**Task**
How do the lines below between the ones holding "Task: Click the empty" and "Task: Click the green", inclusive, read? Give them again exactly, with no other lines.

*** Opening Data ***

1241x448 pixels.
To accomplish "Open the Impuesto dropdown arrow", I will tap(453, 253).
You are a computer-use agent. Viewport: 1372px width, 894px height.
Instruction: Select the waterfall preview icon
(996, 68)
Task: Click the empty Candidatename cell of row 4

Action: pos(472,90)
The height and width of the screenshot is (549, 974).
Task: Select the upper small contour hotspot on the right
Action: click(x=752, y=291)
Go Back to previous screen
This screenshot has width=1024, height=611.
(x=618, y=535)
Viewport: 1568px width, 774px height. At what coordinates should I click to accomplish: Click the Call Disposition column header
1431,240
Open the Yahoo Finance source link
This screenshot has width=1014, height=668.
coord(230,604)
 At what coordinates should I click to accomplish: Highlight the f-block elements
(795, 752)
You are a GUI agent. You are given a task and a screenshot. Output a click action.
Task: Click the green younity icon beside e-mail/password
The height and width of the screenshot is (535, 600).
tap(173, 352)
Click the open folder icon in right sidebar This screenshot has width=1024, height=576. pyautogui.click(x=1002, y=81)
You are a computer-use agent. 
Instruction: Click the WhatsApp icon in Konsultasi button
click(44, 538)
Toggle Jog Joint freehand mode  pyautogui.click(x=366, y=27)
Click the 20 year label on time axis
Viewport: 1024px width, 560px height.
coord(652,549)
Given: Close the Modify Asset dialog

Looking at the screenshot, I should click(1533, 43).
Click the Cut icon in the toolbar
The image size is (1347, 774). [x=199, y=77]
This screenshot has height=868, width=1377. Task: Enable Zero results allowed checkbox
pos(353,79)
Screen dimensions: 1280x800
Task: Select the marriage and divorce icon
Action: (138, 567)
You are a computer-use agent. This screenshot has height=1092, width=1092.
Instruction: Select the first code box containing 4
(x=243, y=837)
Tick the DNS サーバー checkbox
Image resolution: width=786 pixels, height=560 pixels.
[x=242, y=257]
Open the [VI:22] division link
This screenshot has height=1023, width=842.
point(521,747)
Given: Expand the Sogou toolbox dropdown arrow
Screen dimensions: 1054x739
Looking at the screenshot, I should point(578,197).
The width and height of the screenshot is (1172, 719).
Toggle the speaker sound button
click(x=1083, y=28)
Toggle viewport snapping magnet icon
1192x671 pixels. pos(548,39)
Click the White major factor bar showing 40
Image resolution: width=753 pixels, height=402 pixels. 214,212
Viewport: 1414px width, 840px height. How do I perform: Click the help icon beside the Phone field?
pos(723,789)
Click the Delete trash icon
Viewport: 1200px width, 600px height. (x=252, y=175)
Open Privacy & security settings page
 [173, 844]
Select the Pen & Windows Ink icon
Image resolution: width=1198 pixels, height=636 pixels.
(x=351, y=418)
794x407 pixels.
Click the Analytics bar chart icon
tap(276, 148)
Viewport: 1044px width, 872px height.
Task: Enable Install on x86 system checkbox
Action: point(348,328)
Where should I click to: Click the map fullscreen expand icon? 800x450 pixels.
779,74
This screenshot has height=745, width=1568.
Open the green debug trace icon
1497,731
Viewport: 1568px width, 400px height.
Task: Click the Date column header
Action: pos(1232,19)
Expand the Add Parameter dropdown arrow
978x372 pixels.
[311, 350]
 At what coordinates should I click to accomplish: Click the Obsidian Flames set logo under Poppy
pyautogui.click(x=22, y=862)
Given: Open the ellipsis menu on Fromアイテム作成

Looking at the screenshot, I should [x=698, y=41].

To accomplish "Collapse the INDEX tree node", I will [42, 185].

*** Closing Data ***

**Written response**
Task: Click the empty Candidatename cell of row 4

Action: pos(472,90)
The height and width of the screenshot is (549, 974).
Task: Select the upper small contour hotspot on the right
Action: click(x=752, y=291)
Go Back to previous screen
This screenshot has width=1024, height=611.
(x=618, y=535)
Viewport: 1568px width, 774px height. At what coordinates should I click to accomplish: Click the Call Disposition column header
1431,240
Open the Yahoo Finance source link
This screenshot has width=1014, height=668.
coord(230,604)
 At what coordinates should I click to accomplish: Highlight the f-block elements
(795, 752)
You are a GUI agent. You are given a task and a screenshot. Output a click action.
Task: Click the green younity icon beside e-mail/password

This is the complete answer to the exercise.